··· Text under study ···

When the photographer comes out I’ll look down the lens and remind these cowards that I beat them. They tried to kill me, they accused me of drugging girls, gang rape, and drinking a lot of beer (guilty of the last one), all in an attempt to keep Brett Kavanaugh, a Catholic school friend of mine, off of the Supreme Court. I’ll look down the lens the way Leonidas held his stare on Xerxes in 300: “The world will know that free men stood against a tyrant, that few stood against many, and before this battle was over, even a god-king can bleed.” The god-king bleeds because the god-king isn’t God.

One of my last articles will be on the forthcoming book The Information State: Politics in the Age of Total Control by Jacob Siegel. The Information State explores how with the election of Donald Trump in 2016, the security agencies, Silicon Valley technocrats, politicians and the media began to wage war not only on Trump but the people who voted for him. Trump as “a threat to American democracy” was the justification for the elite class to turn itself against the people.

··· Given entries ···

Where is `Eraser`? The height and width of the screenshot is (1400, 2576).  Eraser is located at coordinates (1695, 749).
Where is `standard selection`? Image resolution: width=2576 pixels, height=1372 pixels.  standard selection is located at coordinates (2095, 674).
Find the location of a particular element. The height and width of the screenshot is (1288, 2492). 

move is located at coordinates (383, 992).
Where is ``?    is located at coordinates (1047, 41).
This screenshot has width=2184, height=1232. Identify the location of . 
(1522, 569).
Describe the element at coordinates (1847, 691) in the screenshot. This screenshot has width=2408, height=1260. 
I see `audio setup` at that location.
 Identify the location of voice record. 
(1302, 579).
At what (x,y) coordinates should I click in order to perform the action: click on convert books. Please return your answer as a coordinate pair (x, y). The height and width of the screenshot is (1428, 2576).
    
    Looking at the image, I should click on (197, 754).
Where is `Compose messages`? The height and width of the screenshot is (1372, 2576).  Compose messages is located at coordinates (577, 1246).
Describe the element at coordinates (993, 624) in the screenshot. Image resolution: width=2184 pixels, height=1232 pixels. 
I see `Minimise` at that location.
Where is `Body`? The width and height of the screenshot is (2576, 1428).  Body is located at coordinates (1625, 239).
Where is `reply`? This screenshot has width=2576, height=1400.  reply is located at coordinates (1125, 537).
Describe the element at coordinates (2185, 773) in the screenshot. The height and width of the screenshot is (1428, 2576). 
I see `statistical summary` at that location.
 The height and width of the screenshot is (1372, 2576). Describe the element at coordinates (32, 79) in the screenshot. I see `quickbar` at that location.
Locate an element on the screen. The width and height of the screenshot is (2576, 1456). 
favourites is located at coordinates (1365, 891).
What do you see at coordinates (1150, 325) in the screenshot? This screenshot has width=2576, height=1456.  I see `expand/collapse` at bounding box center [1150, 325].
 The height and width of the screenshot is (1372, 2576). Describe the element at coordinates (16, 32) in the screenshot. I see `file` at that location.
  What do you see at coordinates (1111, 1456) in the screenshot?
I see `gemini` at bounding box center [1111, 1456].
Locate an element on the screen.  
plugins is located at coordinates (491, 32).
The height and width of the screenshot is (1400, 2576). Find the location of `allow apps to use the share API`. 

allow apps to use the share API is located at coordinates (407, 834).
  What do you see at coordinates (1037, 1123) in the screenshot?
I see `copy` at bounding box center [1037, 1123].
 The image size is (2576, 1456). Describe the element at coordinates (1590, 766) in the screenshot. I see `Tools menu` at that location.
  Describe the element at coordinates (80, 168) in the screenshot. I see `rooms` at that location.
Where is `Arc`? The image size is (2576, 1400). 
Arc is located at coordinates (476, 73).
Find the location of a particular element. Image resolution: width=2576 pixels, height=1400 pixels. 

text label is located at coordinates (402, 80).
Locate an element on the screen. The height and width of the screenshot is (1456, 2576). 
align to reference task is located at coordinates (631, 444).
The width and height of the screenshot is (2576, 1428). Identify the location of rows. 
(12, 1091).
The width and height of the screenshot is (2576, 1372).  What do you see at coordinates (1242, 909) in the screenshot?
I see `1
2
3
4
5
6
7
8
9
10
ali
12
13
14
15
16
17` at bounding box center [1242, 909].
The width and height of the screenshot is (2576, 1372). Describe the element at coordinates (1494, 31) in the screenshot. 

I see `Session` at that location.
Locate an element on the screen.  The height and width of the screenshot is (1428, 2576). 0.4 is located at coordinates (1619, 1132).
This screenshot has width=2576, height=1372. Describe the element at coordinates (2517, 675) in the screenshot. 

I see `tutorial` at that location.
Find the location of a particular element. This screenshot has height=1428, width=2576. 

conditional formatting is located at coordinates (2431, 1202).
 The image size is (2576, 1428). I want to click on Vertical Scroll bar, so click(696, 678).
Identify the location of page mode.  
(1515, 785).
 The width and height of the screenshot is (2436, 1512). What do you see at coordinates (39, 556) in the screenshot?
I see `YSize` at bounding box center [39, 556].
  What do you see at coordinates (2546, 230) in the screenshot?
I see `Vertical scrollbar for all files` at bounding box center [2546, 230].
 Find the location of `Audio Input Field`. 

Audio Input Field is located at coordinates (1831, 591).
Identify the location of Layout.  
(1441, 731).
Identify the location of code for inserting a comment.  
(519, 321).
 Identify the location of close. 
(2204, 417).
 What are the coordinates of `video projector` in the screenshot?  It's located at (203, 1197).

···

= Work request A =
In the personal essay, what is the full title of Jacob Siegel's forthcoming book?
= Work request B =
Check each statement against the personal essay. Say yes or no, and quote the words that decide it.
(i) The writer calls Brett Kavanaugh a Catholic school friend.
(ii) The writer denies drinking a lot of beer.
(iii) According to the essay, the war on Trump and his voters began with his election in 2016.
= Work request C =
Extend the personal essay from its final sentence.

= Task response A =
The Information State: Politics in the Age of Total Control

= Task response B =
(i) Yes: "Brett Kavanaugh, a Catholic school friend of mine"
(ii) No: "drinking a lot of beer (guilty of the last one)"
(iii) Yes: "with the election of Donald Trump in 2016, the security agencies, Silicon Valley technocrats, politicians and the media began to wage war not only on Trump but the people who voted for him"

= Task response C =
Trump’s rise, Siegel writes, “meant that politics had become war, as it is in many parts of the world, and tens of millions of Americans were the enemy. With Russian active measures having supposedly penetrated the Internet, anything said online could be attributed to Moscow.” 

He continues: “By conflating the anti-establishment politics of domestic populists with acts of war by foreign enemies, it justified turning tools of war against American citizens. It turned the public arenas where social and political life takes place into surveillance traps and targets for mass psychological operations. The crime was the routine violation of Americans’ rights by unelected officials who tried to secretly control what individuals could think and say.”

Many people went along with the censorship. The Hunter Biden laptop story was suppressed. Conservatives were tossed off social media. The nightmare isn’t over, and there are even conservatives who can’t get basic facts right. Most journalists don’t want to know the full truth about anything. It’s a lot to take. As the Arctic Monkeys put it, “curiosity is a heavy load.”

I’ve had some people ask me what would keep in journalism. I suppose a big salary to write about whatever I want twice a month. But the age of the well-paid celebrity journalist is over.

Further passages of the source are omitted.